Complement activation is an important mechanism of the innate immune system that helps to eliminate pathogens through a variety of effector mechanisms. One of the ways in which complement activation promotes B cell activation is through the generation of complement fragments that act as opsonins, which enhance the recognition and phagocytosis of pathogens by phagocytic cells such as macrophages and neutrophils. In addition to opsonization, complement fragments such as C3d can also directly activate B cells by binding to complement receptors on the surface of B cells. The binding of C3d to complement receptors on B cells enhances the recognition of antigen by the B cell receptor (BCR) by stabilizing the interaction between the BCR and antigen. Furthermore, complement fragments such as C3a and C5a can act as chemoattractants and recruit immune cells such as B cells, T cells, and dendritic cells to the site of complement activation. This recruitment of immune cells can enhance the interaction between B cells and T cells, which is required for effective B cell activation and differentiation.

How does complement activation promote B cell activation? Which part of the receptor complex that is involved in this process can bind Ag? Which part binds C3d? And which components transmit the signal intracellularly? Is CR2 a co-receptor or a co-stimulatory molecule?

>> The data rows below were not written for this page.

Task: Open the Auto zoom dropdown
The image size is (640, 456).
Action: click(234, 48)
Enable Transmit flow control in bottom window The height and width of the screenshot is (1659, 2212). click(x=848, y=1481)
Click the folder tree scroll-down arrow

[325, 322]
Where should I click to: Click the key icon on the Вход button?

Most effector cells die a few days after, however some become memory cells.

How does the generation of memory cells occur?

A MHC complex is on the end of a dendritic cell and contains a specific antigen. The T-cell recognises both the MHC peptide complex and the antigen. The T-cell receptor interacts with the MHC molecule and is activated.

How is a T-cell activated?

Depending on the pathogen present, a dendritic cell will activate a specific cytokine to then activate a specific T-cell that will destroy that pathogen.

How is is decided which the cytokine is activated?

When an antigen-presenting cell (APC) presents an antigen to a naive T cell, it provides signals that lead to the activation of the T cell. The cytokine environment at the site of infection or inflammation plays a crucial role in determining the type of Th cell that will be differentiated from the activated T cell. For example, the presence of IL-12 and IFN-gamma promotes the differentiation of Th1 cells, while the presence of IL-4 promotes the differentiation of Th2 cells. The antigen-presenting cells also provide co-stimulatory signals to the T cell, which are essential for its activation and differentiation. The co-stimulatory signals are provided by the binding of molecules such as CD80 and CD86 on the APC to the CD28 receptor on the T cell.

How is the differentiation of naive T cells into different Th subsets regulated?

The release of soluble antibody, which mediates the humoral immune response through pathogen neutralization, opsonization, and complement fixation. B lymphocytes have little cytoplasm and scanty organelles while plasma cells which differentiate from B cells have an abundance of rough endoplasmic reticulum

If a resting B lymphocyte is activated by an antigen, what will happen to this cell? Can plasma cells be distinguished from B cells based on their morphological characteristics?

When an infectious microorganism passes the epithelium, the first line of defense is the innate immune system, which includes various types of immune cells and molecules that respond rapidly to invading pathogens. These immune cells produce cytokines, which are signaling molecules that regulate the immune response and coordinate the activities of immune cells. The specific cytokines that are produced first in response to an invading microorganism can vary depending on the type of pathogen and the location of infection. However, some of the most common cytokines produced in the early stages of infection include: Interleukin-1 (IL-1), Tumor necrosis factor alpha (TNF-alpha), Interleukin-6 (IL-6), Interferon gamma (IFN-gamma), Interleukin-12 (IL-12)

If an infectious microorganism passes the epithelium, which cytokines will be produced first? And by which cells will these cytokines be produced?